This master thesis aims to develop an architecture for automated heuristic phishing detection. The outcome of this approach is to evaluate phishing URLs using an automated solution.
Repository contains the automated detection of phishing URLs, the automated detection is realized by the implementation of Java Web Server that uses ChromeDriver and Selenium testing framework, malicious URLs are in CSV datasets, heuristic detection aims to test phishing URLs during website surfing, I've implemented web browser extension that can test malicious URL per URL with the usage of automation and usage Selenium testing framework, the browser extension contains the predict() functions that contains twenty methods for testing purposes to identify if the proper URL contains some specific characteristics for phishing URLS, every function has some weight that is calculated in final weight to identify, if it is phishing URL or not.
I've also created a not automated version when you can test manually, with the same Java Web Sever implementation mentioned above URLS but without usage of large datasets and you can safely test in ChromeDriver environment exact URLs by static definition in code.
Testing fuctions to detect phishing URLs with the possible returning values, the weights for proper function are defined in JavaScript functions predict(data,weight) or predict2(data,weight) in the array weight=[...];
IsIPv4() (-1|+1)
isHttps() (-1|+1)
isTildeInURL() (-1|+1)
isHashTaginURL() (-1|+1)
isLongURL(<54,54-75,75>) (-1|0|+1)
isTinyURL() (-1|+1)
isRedirectingURL() (-1|+1)
isHypenURL() (-1|+1)
isMultiDomain() (-1|+1)
isFaviconDomainUnidentical() (-1|+1)
isIllegalHttpsURL() (-1|+1)
isImgFromDifferentDomain() (-1|0|+1)
isAnchorFromDifferentDomain() (-1|0|+1)
isScLnkFromDifferentDomain() (-1|0|+1)
isFormActionInvalid() (-1|0|+1)
isMailToAvailable() (-1|+1)
isIframePresent() (-1|+1)
getIdenticalDomainCount() (returns IdenticalDomainCount number)
Phishing URL web detection based on weight implemented in web browser extensions:
This repository contains all source codes for the master thesis.
Directory logic/
contains the source code for 1st
version of extension for web browser Google Chrome.
There are proper .crx file
and private key
in .pem,
directory also contains all logic to testing phishing URLs
addressess (20 functions), target/
directory contains
documentation for Java Spring Boot project, documentation
is actually pre-generated or you can compile it manually by
using Javadoc.
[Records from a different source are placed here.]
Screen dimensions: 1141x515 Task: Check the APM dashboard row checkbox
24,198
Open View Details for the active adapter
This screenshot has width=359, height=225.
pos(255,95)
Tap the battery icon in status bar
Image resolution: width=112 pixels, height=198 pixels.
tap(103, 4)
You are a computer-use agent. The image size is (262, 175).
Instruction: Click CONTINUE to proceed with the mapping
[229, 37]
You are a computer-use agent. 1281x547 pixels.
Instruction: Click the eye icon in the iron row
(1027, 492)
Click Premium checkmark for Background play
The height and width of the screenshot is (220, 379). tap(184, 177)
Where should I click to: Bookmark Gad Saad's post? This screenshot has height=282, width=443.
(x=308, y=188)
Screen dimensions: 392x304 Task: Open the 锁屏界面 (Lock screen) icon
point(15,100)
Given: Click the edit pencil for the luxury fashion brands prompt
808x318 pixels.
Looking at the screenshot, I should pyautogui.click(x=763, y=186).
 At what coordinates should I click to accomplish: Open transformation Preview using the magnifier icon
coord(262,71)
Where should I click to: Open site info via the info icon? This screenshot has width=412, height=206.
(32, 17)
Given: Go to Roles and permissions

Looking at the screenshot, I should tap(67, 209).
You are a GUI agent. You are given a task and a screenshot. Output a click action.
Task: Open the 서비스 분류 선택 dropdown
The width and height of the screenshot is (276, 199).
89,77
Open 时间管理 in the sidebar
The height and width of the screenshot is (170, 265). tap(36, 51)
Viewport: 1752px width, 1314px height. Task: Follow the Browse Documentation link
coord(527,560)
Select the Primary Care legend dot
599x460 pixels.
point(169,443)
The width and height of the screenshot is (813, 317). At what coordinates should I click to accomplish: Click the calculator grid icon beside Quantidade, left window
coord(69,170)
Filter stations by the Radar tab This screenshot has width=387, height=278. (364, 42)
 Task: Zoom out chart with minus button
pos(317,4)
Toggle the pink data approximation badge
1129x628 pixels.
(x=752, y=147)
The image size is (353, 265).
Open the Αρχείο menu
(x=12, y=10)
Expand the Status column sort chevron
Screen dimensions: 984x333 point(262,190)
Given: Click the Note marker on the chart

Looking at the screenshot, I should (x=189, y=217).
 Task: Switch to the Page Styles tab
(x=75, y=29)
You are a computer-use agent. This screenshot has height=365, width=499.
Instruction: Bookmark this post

Directory logic/
contains all functionality in
the class logic.js and the you can collect Web Browser log using
DevTools Console.
Directory Package/
contains the source code for 2nd
version of extension for web browser Google Chrome.
There are proper .crx file
and private key
in .pem,
directory also contains all logic to testing phishing URLs
addressess (20 functions), target/
directory contains
documentation for Java Spring Boot project, documentation
is actually pre-generated or you can compile it manually by
using Javadoc. Directory Package/
contains all functionality in
the class extensionListener.js, logic.js is not implemented,
afterwards you can collect logs of web browser extension in the
extension page in the properties of proper extension -> Inspect Views -> backgroud page
Directory project/
ccontains the Web Sever in Java Spring Boot, that enabled testing phihsing URLs where you can define to test 1 URL address
or you can define more url addresses with variables and pass it to the Selenium WebDriver.get() method to test specic amount of phishing URL adressess by static definition in code.
Directory Automated/
contains the Web Sever in Java Spring Boot,
that enables also testing but in this folder testing is testing with CSV file,
where are stored phishing URL addresses and there is and 10s delay between
testing URL address per URL address. The main class is named RemoteDriverConfig.java that contains logic how to
test a dataset of phishing URLs and also contains logic how to manipulate with Selenium testing framework and how to use Chrome DevTools. Reading proper phishing URLs is realized by the loop iteration and then by using List we're able to get URL by URL (element per element from List) to the Webdriver.get() function and then we can examine URL with our web browser phishing detection extension.
IntelliJ Idea Ultimate or any other IDE that supports Spring Boot
Java JDK 17
Maven v3.8.5
Node JS 16.14.2
ChromeDriver (You need to define absolute path for ChromeDriver.exe in public class RemoteDriverConfig)
Documentations for web browser extenstions is in every specific folder that was mentioned in text higher.
Documentation for every web browser extension is in folder jsdoc/
Open terminal and open Visual Studio Code for any other text editor and then update some comments in source code.
cd jsdoc/out/scripts/; code .
Open second terminal and go to the proper directory:
cd jsdoc/out/scripts/
Regenerate HTML pages after some changes and choose file that you have updated:
for example:
jsdoc doc.json extenstionListener.js
or
jsdoc doc.json logic2.js
jsdoc/out/scripts/out/
In this folder are generated HTML pages with documentation.
Documentation is in:
project/target/site/apidocs/
& Automateds/target/site/apidocs/
cd Automated/
|| cd project/
And then is needed to pass maven command to generate javadoc:
mvn javadoc:javadoc
The documentation is then generated in thid directory project/target/site/apidocs/